begin Data lines
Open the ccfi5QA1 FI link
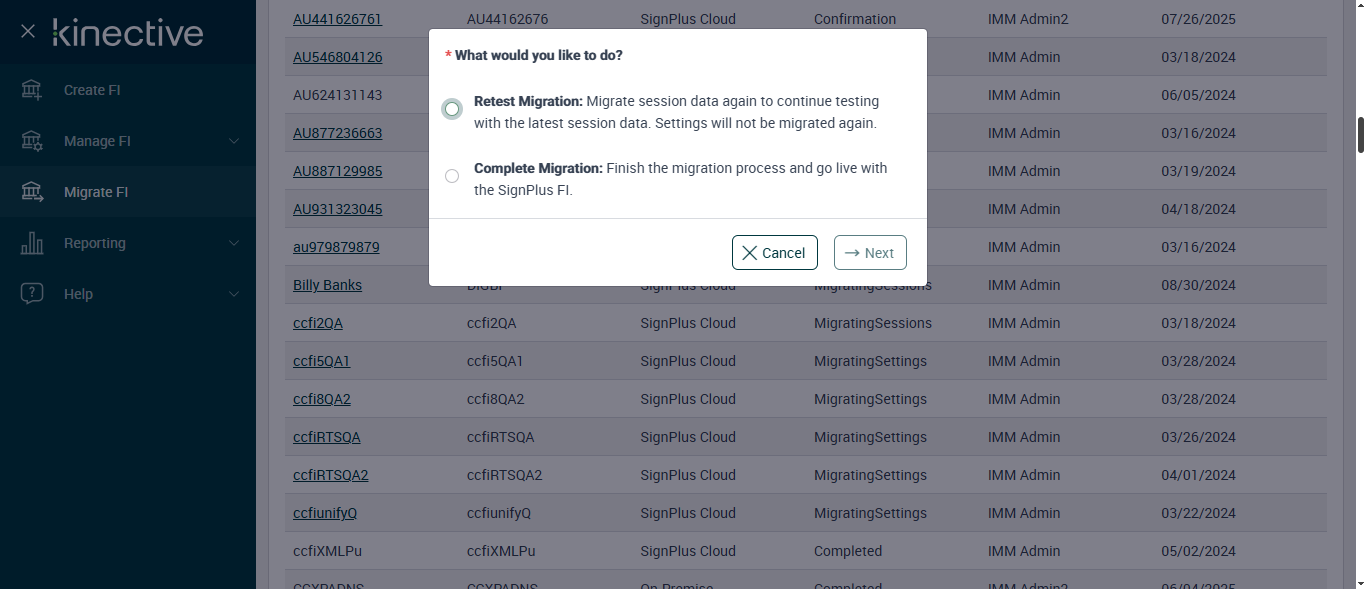 tap(321, 361)
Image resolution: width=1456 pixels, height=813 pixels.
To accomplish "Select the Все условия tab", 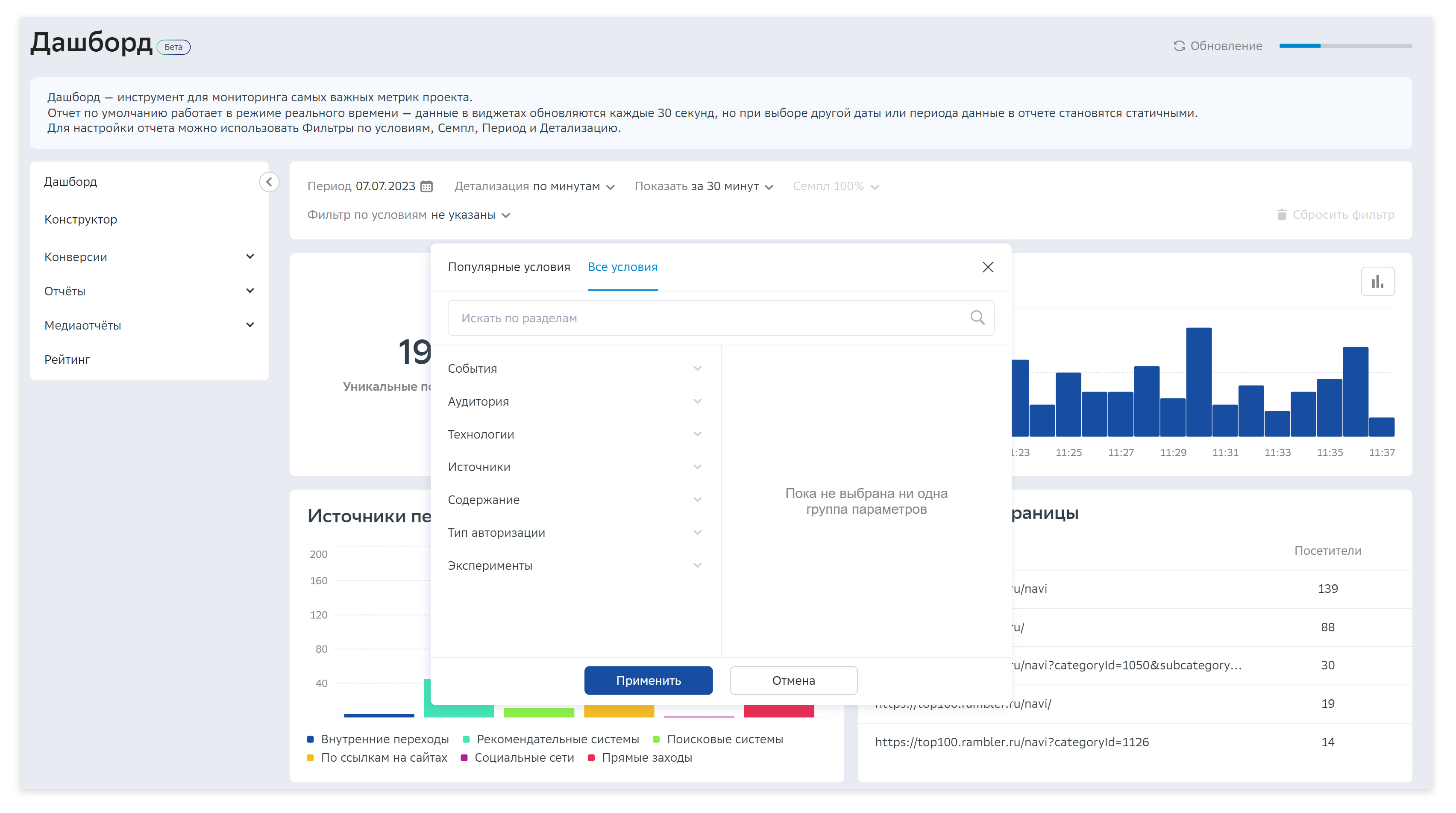I will click(622, 267).
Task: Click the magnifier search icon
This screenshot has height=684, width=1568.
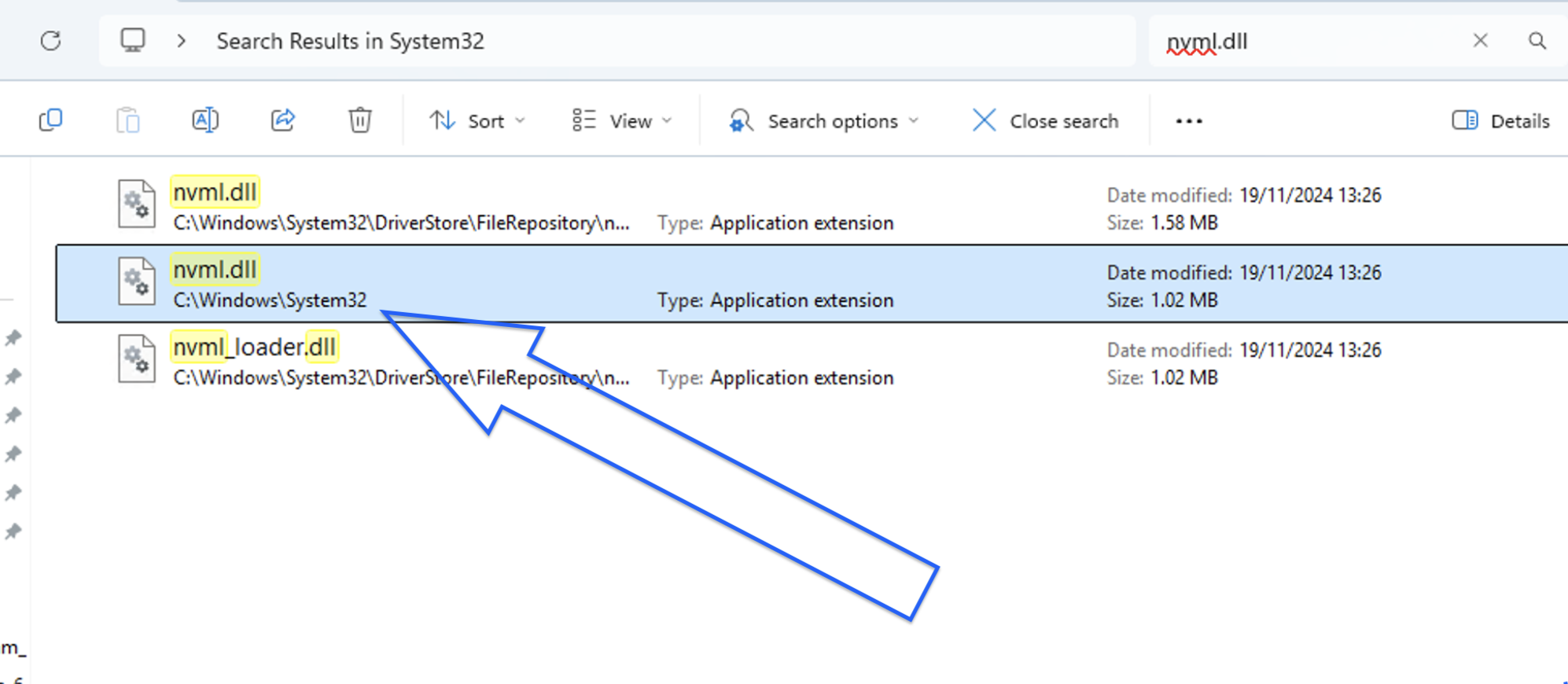Action: coord(1537,41)
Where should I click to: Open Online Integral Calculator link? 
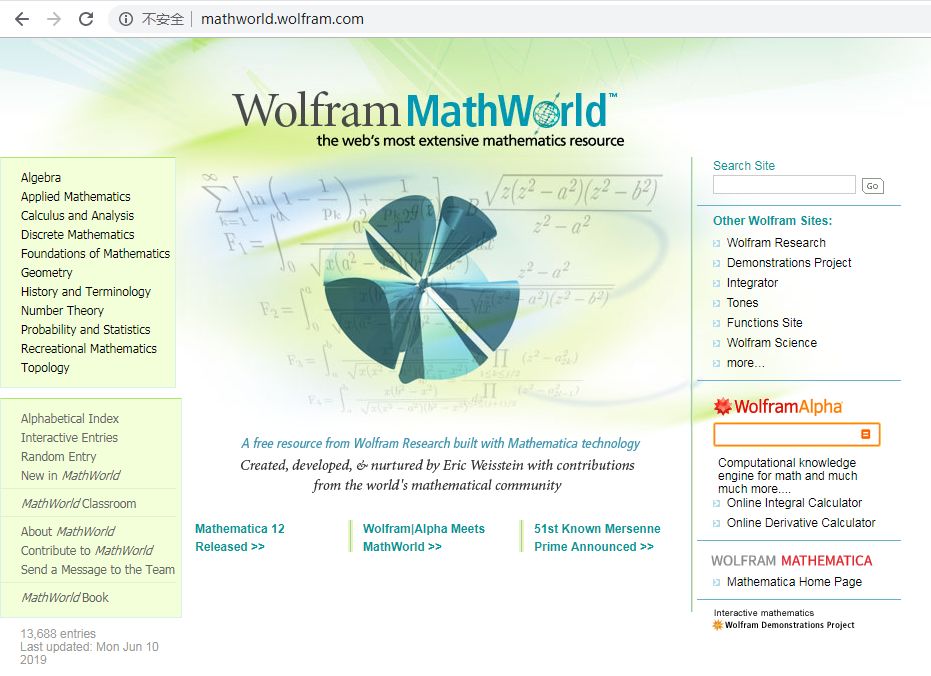794,503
end Data lines
Your objective: Output everything from the line containing "Task: Click the magnifier search icon" down through the end of the records as a numbered list, skipping blank lines and leaving out the pictures.

Final answer:
1. Task: Click the magnifier search icon
2. This screenshot has height=684, width=1568.
3. Action: coord(1537,41)
4. Where should I click to: Open Online Integral Calculator link? 
5. 794,503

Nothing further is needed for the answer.